By Matthew Kredell
From times of crisis can come greater insights into public policy and administration.
USC Price associate professor William Resh conducted three studies related to mixed institutional messaging during the COVID-19 crisis in the United States. He discussed the research in a Price Talk webinar back in May.
He tested the effect of President Donald Trump’s persistent conflict with expert opinion on topics of uncertainty, Trump’s implicit brand equity, and surveyed front-line workers at the local level to understand how mixed institutional messaging at the national, state and local levels affects them. They all tie into his general research theme on the ways political environments and executive interventions affect policy implementation and citizen behavior.
“What motivated me to do this is that I study public service from the national level down to the local level,” Resh said. “I specifically tend to look at the experiences of the civil servants themselves, their actions and perceptions. The individual experience of these civil servants when they’re implementing policy to stop the effects of a pandemic is important for us to understand and unpack.”
The first two studies were conducted with Tima Moldogaziev of Penn State University and John D. Marvel of George Mason University early in the pandemic.
In the first survey, they tested how people responded to conflicting messages from the president and the CDC, and how partisan motivations affected their choices.
More than 1,000 US voters were asked to make their best estimate on three points of uncertainty regarding the COVID-19 crisis:
Those surveyed first gave their best answer to those questions. A randomized control group was then exposed only to the president’s opinion, while the treatment group got both Trump’s and the CDC’s positions.
Resh found that most people in the treatment group updated their answers to align with the CDC position regardless of partisan stripe. However, in the control group, Republicans updated their responses to align with Trump while Democrats and independents did not.
“I was surprised at the extent to which people would update their priors across partisan stripes in the direction of the CDC,” Resh said.
He is planning a second round of surveying with the same panelists now that people’s partisan positions toward the pandemic seem more polarized and have potentially hardened.
The academics also tested associations with the Trump administration’s branding effort of sending a post card to every American household in March outlining guidelines recommended by the CDC to “Slow the Spread.” It was titled “President Trump’s Coronavirus Guidelines for America.”
They found a negative partisanship associated with Trump’s “brand,” with those who hated Trump noticing his name most prominently on the card. Resh is working to run the experiment again based on the letters from the Trump administration that were criticized as an attempt by Trump to claim credit for the stimulus payments that many Americans received.

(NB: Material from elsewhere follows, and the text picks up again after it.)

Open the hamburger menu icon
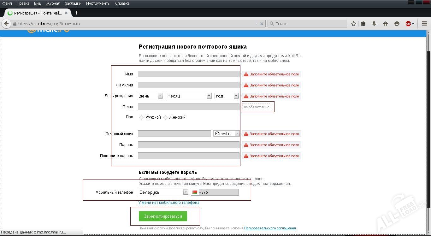The image size is (431, 236). coord(424,24)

For the third research effort, Resh collaborated with USC Price doctoral student Cynthia Barboza-Wilkes. They had 200 local government employees fill out daily journal surveys for three weeks in April. The results provided insights into the daily obstacles and stresses these public servants face on the front lines of the crisis.
Forty percent of respondents indicated that mixed messages on the national, state and local levels complicate their jobs.
“Some of the observations of the local government study weren’t as much surprising as appalling in the types of interactions they had with the public,” Resh said. “It really resonated with me as to how difficult it is to deal with the public, particularly during a time of crisis. The kind of emotional intelligence needed to carry out that job is pretty immense.”
Resh plans to utilize the diary approach again this fall to understand the pressures and perceptions of federal civil servants over the course of the presidential election and into the inauguration of the next president.
“This approach of understanding individual-level perceptions of civil servants under crisis, I think what we learned at the local level is going to inform the work I do at the national level,” Resh said.
Over the research as a whole, Resh concluded that mixed messaging from political elites has real impacts on the ground, citizens rely on political elites for information under crisis conditions, it helps to have positively balanced brand equity to gain people’s confidence, and uncertainty leads to conflicting views that complicate jobs on the front lines.